[WHAT IS REQUIRED] Starting with the line that includes "You are a computer-use", write out every remaining line of the records below exactly as it appears, leaving out any images.

[MATERIAL SHOWN]
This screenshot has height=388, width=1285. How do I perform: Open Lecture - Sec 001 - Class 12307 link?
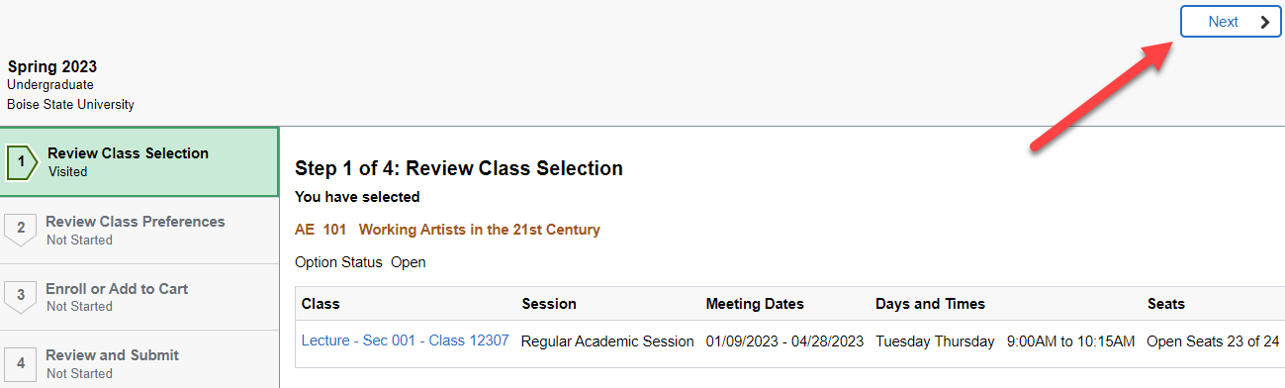[405, 340]
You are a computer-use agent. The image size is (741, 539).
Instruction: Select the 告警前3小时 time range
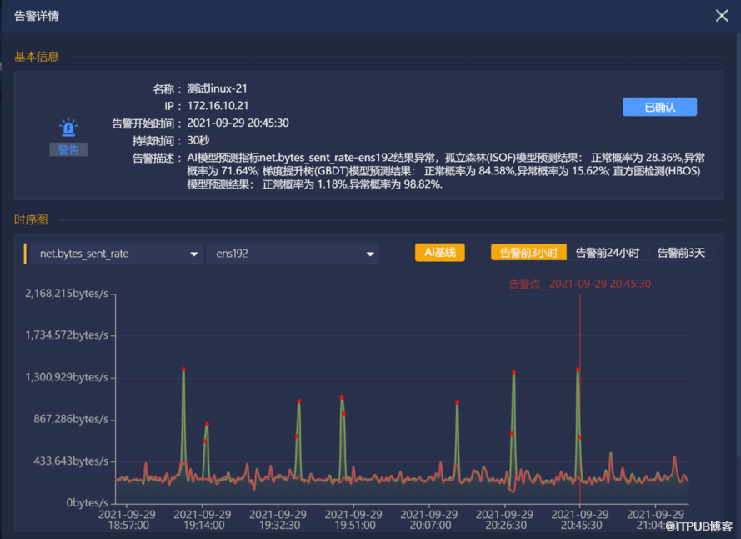tap(528, 253)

[EXERCISE SOLUTION]
You are a computer-use agent. The image size is (741, 539).
Instruction: Select the 告警前3小时 time range
tap(528, 253)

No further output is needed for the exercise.